==== TASK INPUTS
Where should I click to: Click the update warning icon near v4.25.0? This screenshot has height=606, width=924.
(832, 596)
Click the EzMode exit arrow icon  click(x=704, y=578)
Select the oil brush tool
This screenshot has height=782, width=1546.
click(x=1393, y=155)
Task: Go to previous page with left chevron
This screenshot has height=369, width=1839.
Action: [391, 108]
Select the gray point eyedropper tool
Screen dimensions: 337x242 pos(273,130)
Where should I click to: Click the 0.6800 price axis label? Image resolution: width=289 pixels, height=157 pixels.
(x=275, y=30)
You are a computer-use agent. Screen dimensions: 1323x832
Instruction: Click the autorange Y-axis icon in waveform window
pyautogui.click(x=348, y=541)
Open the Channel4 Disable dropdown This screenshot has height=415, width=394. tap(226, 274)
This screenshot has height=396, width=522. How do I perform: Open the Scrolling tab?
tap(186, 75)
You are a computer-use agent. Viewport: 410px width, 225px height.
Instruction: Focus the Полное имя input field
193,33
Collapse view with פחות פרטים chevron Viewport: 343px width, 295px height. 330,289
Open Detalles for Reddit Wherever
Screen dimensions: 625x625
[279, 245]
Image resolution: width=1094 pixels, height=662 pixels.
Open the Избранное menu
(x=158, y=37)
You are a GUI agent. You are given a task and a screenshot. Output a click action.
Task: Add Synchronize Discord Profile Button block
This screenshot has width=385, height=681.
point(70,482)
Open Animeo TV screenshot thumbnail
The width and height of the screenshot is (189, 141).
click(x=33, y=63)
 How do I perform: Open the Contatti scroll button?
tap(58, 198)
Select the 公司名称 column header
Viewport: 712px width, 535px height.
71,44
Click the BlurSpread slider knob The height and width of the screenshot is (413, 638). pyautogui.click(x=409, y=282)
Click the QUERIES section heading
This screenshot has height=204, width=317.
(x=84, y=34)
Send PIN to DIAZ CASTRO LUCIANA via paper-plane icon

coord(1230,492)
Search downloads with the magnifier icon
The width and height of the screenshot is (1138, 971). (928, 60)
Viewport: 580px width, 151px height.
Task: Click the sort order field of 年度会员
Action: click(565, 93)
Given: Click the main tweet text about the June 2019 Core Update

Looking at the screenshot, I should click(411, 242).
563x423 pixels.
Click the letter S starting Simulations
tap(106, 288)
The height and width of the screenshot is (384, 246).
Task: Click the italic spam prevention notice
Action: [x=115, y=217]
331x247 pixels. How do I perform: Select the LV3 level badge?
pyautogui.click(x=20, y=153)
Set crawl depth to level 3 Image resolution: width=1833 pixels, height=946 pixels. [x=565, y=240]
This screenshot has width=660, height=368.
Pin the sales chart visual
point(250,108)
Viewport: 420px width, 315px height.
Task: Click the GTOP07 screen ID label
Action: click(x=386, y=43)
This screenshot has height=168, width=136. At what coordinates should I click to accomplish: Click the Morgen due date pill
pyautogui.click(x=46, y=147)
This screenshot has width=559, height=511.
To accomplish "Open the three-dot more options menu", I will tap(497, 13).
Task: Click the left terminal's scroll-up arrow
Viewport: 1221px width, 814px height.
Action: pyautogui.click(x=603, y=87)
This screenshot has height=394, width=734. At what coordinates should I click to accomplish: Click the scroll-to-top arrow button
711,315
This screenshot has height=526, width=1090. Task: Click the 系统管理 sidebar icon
========
> _TO DO_:
The records above should be returned exactly.

> _ANSWER BELOW_:
Where should I click to: Click the update warning icon near v4.25.0? This screenshot has height=606, width=924.
(832, 596)
Click the EzMode exit arrow icon  click(x=704, y=578)
Select the oil brush tool
This screenshot has height=782, width=1546.
click(x=1393, y=155)
Task: Go to previous page with left chevron
This screenshot has height=369, width=1839.
Action: [391, 108]
Select the gray point eyedropper tool
Screen dimensions: 337x242 pos(273,130)
Where should I click to: Click the 0.6800 price axis label? Image resolution: width=289 pixels, height=157 pixels.
(x=275, y=30)
You are a computer-use agent. Screen dimensions: 1323x832
Instruction: Click the autorange Y-axis icon in waveform window
pyautogui.click(x=348, y=541)
Open the Channel4 Disable dropdown This screenshot has height=415, width=394. tap(226, 274)
This screenshot has height=396, width=522. How do I perform: Open the Scrolling tab?
tap(186, 75)
You are a computer-use agent. Viewport: 410px width, 225px height.
Instruction: Focus the Полное имя input field
193,33
Collapse view with פחות פרטים chevron Viewport: 343px width, 295px height. 330,289
Open Detalles for Reddit Wherever
Screen dimensions: 625x625
[279, 245]
Image resolution: width=1094 pixels, height=662 pixels.
Open the Избранное menu
(x=158, y=37)
You are a GUI agent. You are given a task and a screenshot. Output a click action.
Task: Add Synchronize Discord Profile Button block
This screenshot has width=385, height=681.
point(70,482)
Open Animeo TV screenshot thumbnail
The width and height of the screenshot is (189, 141).
click(x=33, y=63)
 How do I perform: Open the Contatti scroll button?
tap(58, 198)
Select the 公司名称 column header
Viewport: 712px width, 535px height.
71,44
Click the BlurSpread slider knob The height and width of the screenshot is (413, 638). pyautogui.click(x=409, y=282)
Click the QUERIES section heading
This screenshot has height=204, width=317.
(x=84, y=34)
Send PIN to DIAZ CASTRO LUCIANA via paper-plane icon

coord(1230,492)
Search downloads with the magnifier icon
The width and height of the screenshot is (1138, 971). (928, 60)
Viewport: 580px width, 151px height.
Task: Click the sort order field of 年度会员
Action: click(565, 93)
Given: Click the main tweet text about the June 2019 Core Update

Looking at the screenshot, I should click(411, 242).
563x423 pixels.
Click the letter S starting Simulations
tap(106, 288)
The height and width of the screenshot is (384, 246).
Task: Click the italic spam prevention notice
Action: [x=115, y=217]
331x247 pixels. How do I perform: Select the LV3 level badge?
pyautogui.click(x=20, y=153)
Set crawl depth to level 3 Image resolution: width=1833 pixels, height=946 pixels. [x=565, y=240]
This screenshot has width=660, height=368.
Pin the sales chart visual
point(250,108)
Viewport: 420px width, 315px height.
Task: Click the GTOP07 screen ID label
Action: click(x=386, y=43)
This screenshot has height=168, width=136. At what coordinates should I click to accomplish: Click the Morgen due date pill
pyautogui.click(x=46, y=147)
This screenshot has width=559, height=511.
To accomplish "Open the three-dot more options menu", I will tap(497, 13).
Task: Click the left terminal's scroll-up arrow
Viewport: 1221px width, 814px height.
Action: pyautogui.click(x=603, y=87)
This screenshot has height=394, width=734. At what coordinates should I click to accomplish: Click the scroll-to-top arrow button
711,315
This screenshot has height=526, width=1090. Task: Click the 系统管理 sidebar icon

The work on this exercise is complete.